● Stored data entries

◆ ◆ ◆ ◆ ◆

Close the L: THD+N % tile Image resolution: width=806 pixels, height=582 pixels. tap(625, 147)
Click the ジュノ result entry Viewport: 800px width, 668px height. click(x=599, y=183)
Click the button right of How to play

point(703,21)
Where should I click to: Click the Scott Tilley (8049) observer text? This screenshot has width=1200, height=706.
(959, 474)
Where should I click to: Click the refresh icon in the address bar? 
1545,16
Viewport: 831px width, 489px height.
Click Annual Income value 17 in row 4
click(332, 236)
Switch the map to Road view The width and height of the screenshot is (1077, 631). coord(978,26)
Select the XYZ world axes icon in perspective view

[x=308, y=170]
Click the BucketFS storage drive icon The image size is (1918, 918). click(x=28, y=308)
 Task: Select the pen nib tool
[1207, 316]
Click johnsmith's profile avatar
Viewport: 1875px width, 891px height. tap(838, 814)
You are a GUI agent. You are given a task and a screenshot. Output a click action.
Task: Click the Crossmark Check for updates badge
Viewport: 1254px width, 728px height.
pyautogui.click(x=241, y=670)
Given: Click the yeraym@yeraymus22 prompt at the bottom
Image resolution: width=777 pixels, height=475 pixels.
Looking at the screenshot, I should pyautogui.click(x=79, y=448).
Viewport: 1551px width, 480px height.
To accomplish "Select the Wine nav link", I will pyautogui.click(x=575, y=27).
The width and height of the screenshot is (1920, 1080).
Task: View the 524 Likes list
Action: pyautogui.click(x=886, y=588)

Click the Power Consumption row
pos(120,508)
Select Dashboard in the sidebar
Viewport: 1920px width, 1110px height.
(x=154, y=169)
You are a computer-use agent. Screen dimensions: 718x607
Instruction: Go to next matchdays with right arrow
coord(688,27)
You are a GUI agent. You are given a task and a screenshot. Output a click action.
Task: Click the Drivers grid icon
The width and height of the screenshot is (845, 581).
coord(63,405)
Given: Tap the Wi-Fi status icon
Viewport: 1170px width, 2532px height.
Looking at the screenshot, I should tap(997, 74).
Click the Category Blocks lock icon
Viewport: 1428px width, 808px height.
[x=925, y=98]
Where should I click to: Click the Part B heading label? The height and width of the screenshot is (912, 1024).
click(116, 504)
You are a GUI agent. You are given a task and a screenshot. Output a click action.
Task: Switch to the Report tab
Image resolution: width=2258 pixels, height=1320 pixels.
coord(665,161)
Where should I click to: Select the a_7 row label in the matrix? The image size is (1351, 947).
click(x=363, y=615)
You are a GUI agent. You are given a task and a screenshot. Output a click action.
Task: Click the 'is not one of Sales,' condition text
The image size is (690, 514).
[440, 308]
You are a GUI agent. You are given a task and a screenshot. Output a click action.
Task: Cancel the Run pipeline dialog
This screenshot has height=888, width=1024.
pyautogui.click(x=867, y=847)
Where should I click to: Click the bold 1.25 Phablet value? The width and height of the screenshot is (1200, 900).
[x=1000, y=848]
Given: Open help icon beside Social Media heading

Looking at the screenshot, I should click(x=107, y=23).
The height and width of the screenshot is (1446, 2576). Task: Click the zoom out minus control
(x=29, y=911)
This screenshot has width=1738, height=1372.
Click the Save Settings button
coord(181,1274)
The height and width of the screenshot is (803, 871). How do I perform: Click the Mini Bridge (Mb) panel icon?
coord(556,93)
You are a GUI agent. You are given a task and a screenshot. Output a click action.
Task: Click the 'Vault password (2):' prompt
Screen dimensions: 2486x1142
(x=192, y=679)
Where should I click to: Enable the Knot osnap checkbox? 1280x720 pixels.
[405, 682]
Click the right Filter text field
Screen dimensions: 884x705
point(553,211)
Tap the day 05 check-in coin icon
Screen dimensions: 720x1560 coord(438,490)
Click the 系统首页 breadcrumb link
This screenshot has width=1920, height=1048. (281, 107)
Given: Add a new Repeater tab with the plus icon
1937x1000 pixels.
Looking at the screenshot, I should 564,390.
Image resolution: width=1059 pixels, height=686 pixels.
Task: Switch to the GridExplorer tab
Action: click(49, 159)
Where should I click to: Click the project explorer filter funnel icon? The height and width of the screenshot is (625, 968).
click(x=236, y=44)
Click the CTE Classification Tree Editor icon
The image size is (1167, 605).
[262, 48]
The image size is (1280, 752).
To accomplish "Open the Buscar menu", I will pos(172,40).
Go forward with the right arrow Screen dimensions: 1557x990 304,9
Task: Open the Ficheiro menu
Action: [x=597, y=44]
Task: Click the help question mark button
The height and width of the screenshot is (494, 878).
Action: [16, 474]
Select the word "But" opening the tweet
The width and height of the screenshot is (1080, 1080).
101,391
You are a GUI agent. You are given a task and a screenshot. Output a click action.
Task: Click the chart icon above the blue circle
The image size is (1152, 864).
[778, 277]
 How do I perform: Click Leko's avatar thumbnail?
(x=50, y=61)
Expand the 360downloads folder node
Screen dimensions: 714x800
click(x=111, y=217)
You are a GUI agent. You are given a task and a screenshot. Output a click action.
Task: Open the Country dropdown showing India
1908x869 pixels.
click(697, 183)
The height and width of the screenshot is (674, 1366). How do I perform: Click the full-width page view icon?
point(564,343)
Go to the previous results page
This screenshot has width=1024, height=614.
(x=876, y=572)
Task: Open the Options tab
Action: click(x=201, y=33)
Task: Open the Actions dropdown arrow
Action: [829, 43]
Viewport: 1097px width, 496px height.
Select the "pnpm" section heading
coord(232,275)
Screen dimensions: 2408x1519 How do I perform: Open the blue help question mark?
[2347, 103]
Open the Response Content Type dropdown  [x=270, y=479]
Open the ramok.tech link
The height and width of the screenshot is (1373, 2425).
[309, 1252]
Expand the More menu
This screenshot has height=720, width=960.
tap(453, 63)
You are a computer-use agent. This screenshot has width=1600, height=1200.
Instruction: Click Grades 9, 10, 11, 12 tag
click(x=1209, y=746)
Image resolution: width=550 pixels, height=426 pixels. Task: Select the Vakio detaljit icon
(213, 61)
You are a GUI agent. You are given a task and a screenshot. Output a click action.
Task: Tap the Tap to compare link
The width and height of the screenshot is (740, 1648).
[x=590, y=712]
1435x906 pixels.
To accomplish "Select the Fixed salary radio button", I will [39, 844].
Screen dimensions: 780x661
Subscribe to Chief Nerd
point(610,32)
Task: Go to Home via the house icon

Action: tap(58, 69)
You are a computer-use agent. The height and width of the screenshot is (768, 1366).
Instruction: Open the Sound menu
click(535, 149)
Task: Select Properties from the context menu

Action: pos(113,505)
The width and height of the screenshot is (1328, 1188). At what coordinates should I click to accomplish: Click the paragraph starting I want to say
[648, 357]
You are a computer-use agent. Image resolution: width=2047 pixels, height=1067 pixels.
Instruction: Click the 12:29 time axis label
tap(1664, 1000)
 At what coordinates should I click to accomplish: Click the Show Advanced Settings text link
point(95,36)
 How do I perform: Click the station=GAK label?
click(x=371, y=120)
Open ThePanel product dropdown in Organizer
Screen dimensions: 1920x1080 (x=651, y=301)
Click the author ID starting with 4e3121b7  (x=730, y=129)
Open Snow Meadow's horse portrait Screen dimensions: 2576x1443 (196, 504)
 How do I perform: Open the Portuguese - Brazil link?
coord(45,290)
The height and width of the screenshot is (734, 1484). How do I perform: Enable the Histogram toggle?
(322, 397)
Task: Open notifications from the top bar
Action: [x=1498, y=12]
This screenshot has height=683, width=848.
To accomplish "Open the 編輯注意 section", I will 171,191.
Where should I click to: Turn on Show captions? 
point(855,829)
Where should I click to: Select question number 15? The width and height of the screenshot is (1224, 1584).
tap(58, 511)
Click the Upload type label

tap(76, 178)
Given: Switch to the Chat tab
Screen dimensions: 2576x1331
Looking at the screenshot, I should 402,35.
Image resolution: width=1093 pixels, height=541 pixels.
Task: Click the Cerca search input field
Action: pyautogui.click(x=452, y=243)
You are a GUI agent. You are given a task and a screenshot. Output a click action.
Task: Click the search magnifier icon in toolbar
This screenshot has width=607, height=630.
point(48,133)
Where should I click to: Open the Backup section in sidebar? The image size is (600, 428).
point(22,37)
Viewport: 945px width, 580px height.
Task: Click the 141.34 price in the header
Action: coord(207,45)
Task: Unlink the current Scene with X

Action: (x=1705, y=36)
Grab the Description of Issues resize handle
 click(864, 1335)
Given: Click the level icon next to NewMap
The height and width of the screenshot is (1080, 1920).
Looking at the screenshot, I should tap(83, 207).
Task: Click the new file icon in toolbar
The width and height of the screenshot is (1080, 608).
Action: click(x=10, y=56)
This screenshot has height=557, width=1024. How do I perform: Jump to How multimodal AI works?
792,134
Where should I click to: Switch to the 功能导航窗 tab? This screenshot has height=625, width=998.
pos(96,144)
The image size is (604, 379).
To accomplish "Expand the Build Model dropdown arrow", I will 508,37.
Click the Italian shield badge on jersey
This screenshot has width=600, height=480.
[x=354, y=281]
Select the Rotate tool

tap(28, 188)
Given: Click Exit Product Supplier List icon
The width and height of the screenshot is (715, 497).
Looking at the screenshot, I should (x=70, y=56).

◆ ◆ ◆ ◆ ◆

● Short task
Reproduce the data above from the line containing "The height and width of the screenshot is (803, 871)." up to and including the line containing "Screen dimensions: 720x1560 coord(438,490)".

● Answer to this problem
The height and width of the screenshot is (803, 871). How do I perform: Click the Mini Bridge (Mb) panel icon?
coord(556,93)
You are a GUI agent. You are given a task and a screenshot. Output a click action.
Task: Click the 'Vault password (2):' prompt
Screen dimensions: 2486x1142
(x=192, y=679)
Where should I click to: Enable the Knot osnap checkbox? 1280x720 pixels.
[405, 682]
Click the right Filter text field
Screen dimensions: 884x705
point(553,211)
Tap the day 05 check-in coin icon
Screen dimensions: 720x1560 coord(438,490)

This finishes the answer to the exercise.